What one do I see in front of her home?
Standing forlorn and looking so alone,
tis her mother mourning her departure?
Then tis my heart pierced by love's cruel archer.
 
          Who wanders so early down yonder lane?
          Tis my love come to see my further pain?
          But what spring is this in his sorrow's step?
          What change has come while my love slept?


Dear Miriam, love, an Angel this night spoke,
and the truth I knew when early I woke,
Blessed women, and future bride of mine,
In you, our L-rd has given us a sign.
 
          Thank You my G-d that You have confirmed me,
          to my love and my husband soon to be,
         Yosef, love, a Savior I am to bare,
          a joyous event that we will now share!

                                                                Matthew 1:19-21

 

 

Mal'ake ha-mawet* (Death Angel)

 

Mal'ake ha-mawet quietly whispered in my ear,
in the night his breath draws silently near,
Despair and loneliness he speaks so clear,
he speaks of a path to freedom from here.

Mal'ake ha-mawet quells such thoughts as mortal fear,
he destroys faith and my fate he would steer,
he amplifies the woes of this last year,
and removes the thoughts of those I hold dear.

Mal'ake ha-mawet hides from the malak YHWH*,
not ready to stand, he takes sudden flight,
knowing this one comes in the righteous might,
to my battle field, this spiritual fight.
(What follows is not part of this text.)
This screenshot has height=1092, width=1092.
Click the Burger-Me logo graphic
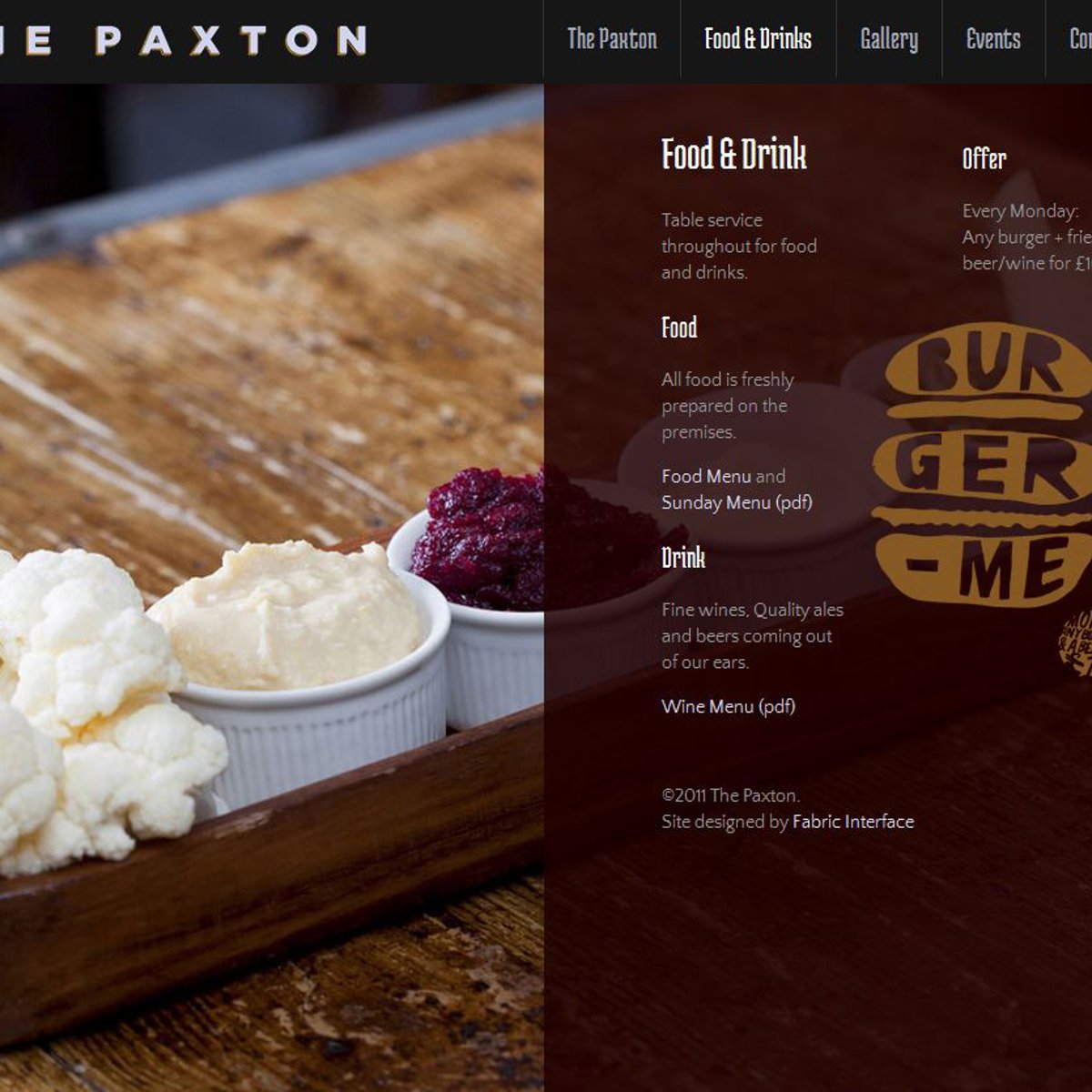983,465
Mal'ake ha-mawet creeps up in dark lonely night,
to find me praying in his cold death sight,
he seethes in temper and clenches fist tight,
knowing G-d will send His malak YHWH.

* Mal'ake ha-mawet = Death Angel   malak YHWH = Angel of the L-rd

 

 

Gulgolta

 

Yoshiyahu’s Discovery, a scroll famed,
Lost to the people, now reclaimed,

Yet centuries past, again it was lost,
Rediscovery existed at Gulgolta’s Cross.


The Ruach HaKodesh nudges our ways,
Guiding us through theological haze,
As a Baptist I knew nothing of the loss,
That could be found at Gulgolta’s Cross.

I tried to live a good Holy Christian life,
In my spirit remained a nagging strife,
Evidence mounted like creeping moss,
I find myself seeking truth at Gulgolta’s Cross.
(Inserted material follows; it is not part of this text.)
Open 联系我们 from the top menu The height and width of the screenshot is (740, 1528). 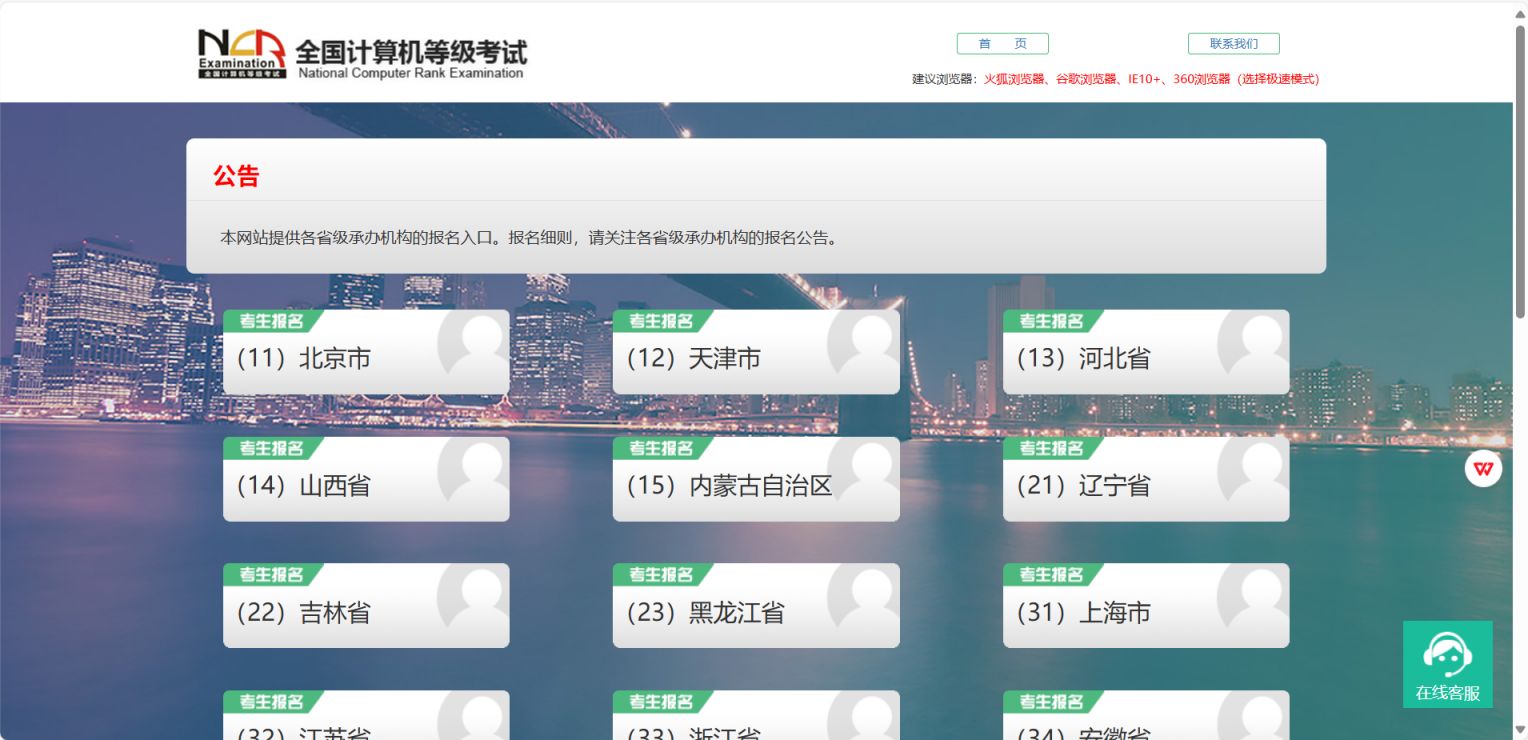1234,43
Guided by Ruach HaKodesh I read,
Of your people in camps now dead,
Shocked by the horror of the holocaust,
I looked for answers at Gulgolta’s Cross.

No longer deluded by the claiming cry,
Because my spirit sensed man’s lie,
Riches by G-d was theology false,
Not what was given at Gulgolta’s Cross.

Gulgolta’s Cross was a completion of grace,
To draw all men of every creed and race,
Abraham’s faith is Yeshua’s Covenant,

For Hebrews of every race, it was meant.


A Hebrew is anyone who crosses over,

And lives life listening for the Shofar.

If you love me follow my commandments,

To help us the Ruach HaKodesh was sent.

 

Yeshua's blood flows freely covering all sin,

His love is greater than any friend.

No longer alone, Yeshua lives in me,

He rose from the grave and ascended to eternity!

 

Gulgolta's Cross is the atonement place,
Shame, guilt, and burdens covered by grace,
So now here I knelt, wept, and cried,
Before my L-rd with nothing to hide.

 

 

My Grandfather was a Baptist Preacher and I often remember him as he preached on one particular morning.  This poem is to him.

 

The Preacher

(In Memory of Lewis F. Crews Sr.)

 

 

In the quiet of Sunday morning reverence,
lay the glitter of the parking lot evidence,
And inside rang out G-d's Holy Word,
faithfully the message of Jesus was heard.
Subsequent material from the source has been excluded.